Penny Davenport UK, b. 1979

Penny Davenport (b. 1979, Inverness; UK) is a visual artist based in Liverpool (UK) whose depictions of anthropomorphic animal characters and daydreamed landscapes explore the psychological nuances of bodily experience and complexities of inter-personal relationships.

 

The figures that appear in Davenport’s compositions are decidedly non-human, yet perform human traits: they stand on two feet, they often cluster together holding hands, and they gaze out at the viewer with eyes that suggest feelings of empathy and understanding. They sport furry snouts, feathers and other characteristics that mark these silent gentle beings out as recognisably different to human animals. However, they also encourage a projection of conscious agency and an uncanny recognition of selfhood in their display of gestures and facial expressions, indicative of an inner life just like our own.

 

Having worked for many years in a number of educational establishments, including specialised schools for children with very specific pedagogic needs, Davenport’s practice is informed by a particular attention towards the ways in which humans are socialised, and the subtle mechanisms by which behavioural codes are enforced, and social grouping structures maintained.

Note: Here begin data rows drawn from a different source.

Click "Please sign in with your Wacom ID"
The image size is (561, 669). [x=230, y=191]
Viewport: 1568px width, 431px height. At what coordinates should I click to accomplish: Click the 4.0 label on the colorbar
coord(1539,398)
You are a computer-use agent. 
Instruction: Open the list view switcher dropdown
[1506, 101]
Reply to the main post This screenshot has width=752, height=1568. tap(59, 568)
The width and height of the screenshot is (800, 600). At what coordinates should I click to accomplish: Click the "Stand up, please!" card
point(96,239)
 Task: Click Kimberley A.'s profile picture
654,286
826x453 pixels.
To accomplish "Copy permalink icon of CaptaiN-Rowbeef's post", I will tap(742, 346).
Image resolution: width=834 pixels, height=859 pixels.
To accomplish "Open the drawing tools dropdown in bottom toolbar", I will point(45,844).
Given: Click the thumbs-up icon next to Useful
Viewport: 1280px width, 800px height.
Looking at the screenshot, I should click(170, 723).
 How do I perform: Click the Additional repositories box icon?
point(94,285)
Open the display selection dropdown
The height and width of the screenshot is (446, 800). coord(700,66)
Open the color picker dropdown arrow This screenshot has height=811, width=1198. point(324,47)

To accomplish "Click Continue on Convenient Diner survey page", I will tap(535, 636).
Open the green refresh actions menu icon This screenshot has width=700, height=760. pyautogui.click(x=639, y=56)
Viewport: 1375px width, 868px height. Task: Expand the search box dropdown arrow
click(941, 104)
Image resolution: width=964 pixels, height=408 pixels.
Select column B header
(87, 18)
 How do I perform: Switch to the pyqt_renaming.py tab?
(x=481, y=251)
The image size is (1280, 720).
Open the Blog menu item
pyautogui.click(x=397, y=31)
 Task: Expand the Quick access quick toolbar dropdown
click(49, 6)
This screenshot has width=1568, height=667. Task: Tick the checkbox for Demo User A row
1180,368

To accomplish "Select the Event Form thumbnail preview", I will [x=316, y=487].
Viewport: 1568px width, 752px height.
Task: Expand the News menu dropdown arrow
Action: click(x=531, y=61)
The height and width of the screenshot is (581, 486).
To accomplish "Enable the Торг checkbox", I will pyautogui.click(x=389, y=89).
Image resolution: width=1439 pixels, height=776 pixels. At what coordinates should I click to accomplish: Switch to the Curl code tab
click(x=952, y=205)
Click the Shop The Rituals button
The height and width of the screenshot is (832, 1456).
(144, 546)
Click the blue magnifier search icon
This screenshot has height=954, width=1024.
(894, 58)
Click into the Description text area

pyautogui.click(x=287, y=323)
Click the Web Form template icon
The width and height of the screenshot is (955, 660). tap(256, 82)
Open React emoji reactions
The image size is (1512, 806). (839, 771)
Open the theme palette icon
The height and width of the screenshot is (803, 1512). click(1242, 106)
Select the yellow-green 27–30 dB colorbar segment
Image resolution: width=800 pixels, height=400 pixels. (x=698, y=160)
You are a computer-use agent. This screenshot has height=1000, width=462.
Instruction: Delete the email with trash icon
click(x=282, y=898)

Deliberately emphasising the ambiguity of non-verbal communication, Davenport’s images are filled with displays of enigmatic body language that often conjure dissonant but co-existent emotional cues: a wince reads as both a pang of longing and fear, whilst an embrace suggests nourishment and sheltering, but also limitation and entrapment.

 

Whilst there is an interest in a certain kind of friendly intimacy or cartoon immediacy that underpins much of Davenport’s visual vocabulary, the work is also guided by another set of impulses that speak towards a more tragic position of experience and maturity. In many of Davenport’s images, the artist infuses a potent sense of repression, restraint, discomfort or loneliness into her work, in a way that subverts the impression of “cuteness” that is often readable at first glance. Appearing like half-remembered images from childhood, or individual frames from an incomplete narrative, Penny Davenport’s works speak to the secret lives of human minds, in all their turmoil, elation and distinctive vulnerability.

 

Heavily indebted to art history, but notoriously reluctant to point towards individual artists who have been particularly inspirational, Davenport’s work is in dialogue with a range of influences that include: twenty-first century Japanese painting, Scandinavian ceramic traditions and certain installation-based practices being explored by artists based between the USA, the UK and India. Penny Davenport received a BA from Liverpool John Moores University (2002) and recent exhibitions include: Andante Remix (with Ellen Gronemeyer, Catherine Biocca and Dorota Jurczak) at Linseed Projects (2021, Shanghai; CN), Murmurings at OTP Copenhagen (2021, Copenhagen; DK), Postcards at Galleri Magnus Karlsson (2021, Stockholm; SE) and Silent Ancestors at Fortnight Institute (2019, New York; USA).